= 2009 Taldykorgan fire =

Building fire in Kazakhstan

Location of Almaty Region in Kazakhstan

The 2009 Taldykorgan fire occurred on 13 September 2009, when at least 38 people were killed in a fire at a drug abuse clinic in Taldykorgan, Almaty Region, Kazakhstan. At least 10 others were re-hospitalised after the fire. Two of the dead were staff, the other 36 were patients.
The building dates from 1951. The cause of the blaze is unknown.

== Fire ==
The fire started at 5:30 am. The fire quickly spread through the single story Soviet-era building. Locked doors and barred windows blocked many escape routes, and screams were heard coming from the building for over 20 minutes. Forty people were evacuated from the building by rescuers. Ten people were taken to the hospital, where they were treated for severe burn injuries. Firefighters extinguished the fire after several hours. The Bodies of 36 patients and two workers were recovered from the building, and taken to the city morgue where relatives were witnessed wailing. One victim's sister criticised police for taking him away because "he was drinking too much. They said they were taking him away for six months to cure him of alcoholism but now he's dead". Another woman, this one named Fatima, stated: "I heard them screaming for 20 minutes.
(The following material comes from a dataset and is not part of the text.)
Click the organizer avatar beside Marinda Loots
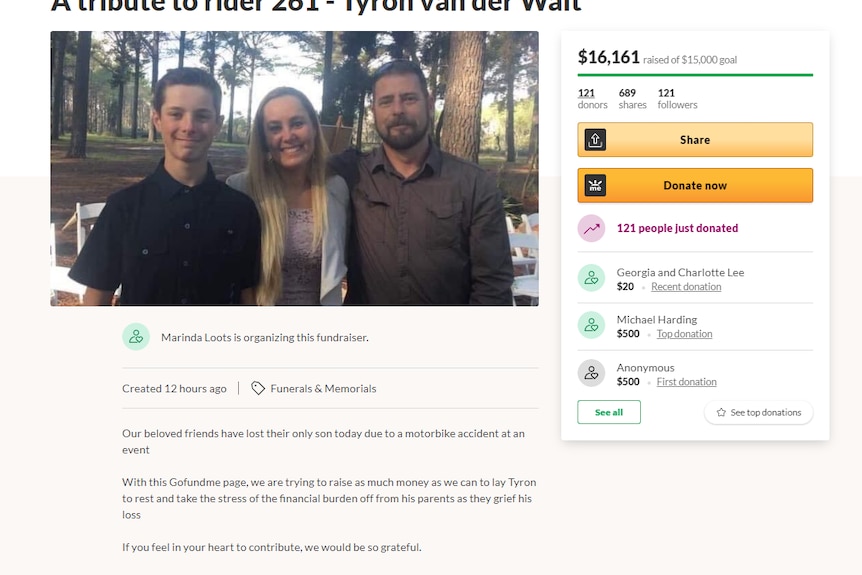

They were screaming, 'Save us, save us'". Relatives of the victims were warned by police not to talk to journalists, but a woman who lost her husband spoke to Al Jazeera on condition of anonymity. Journalists were not allowed to speak to victims in the hospital, but one patient whose bed was by the window told journalists that patients at the drug clinic had been locked in when the fire started before he was discovered by a police officer and pulled from the window.

== Reaction ==
Karim Massimov, Kazakhstan's Prime Minister, asked for an investigation to take place. The Emergencies Ministry later released a statement saying: "The fire had spread rapidly because fire fighters had been alerted late". Serik Akhmetov, the Deputy Prime Minister, is to fly to Taldykorgan.

A commission to investigate the fire was established. The building itself was visited by fire safety inspectors in May 2009. A number of violations were discovered, and the building was found to have no alarm system. Some violations had since been fixed, but an alarm system had still not been installed.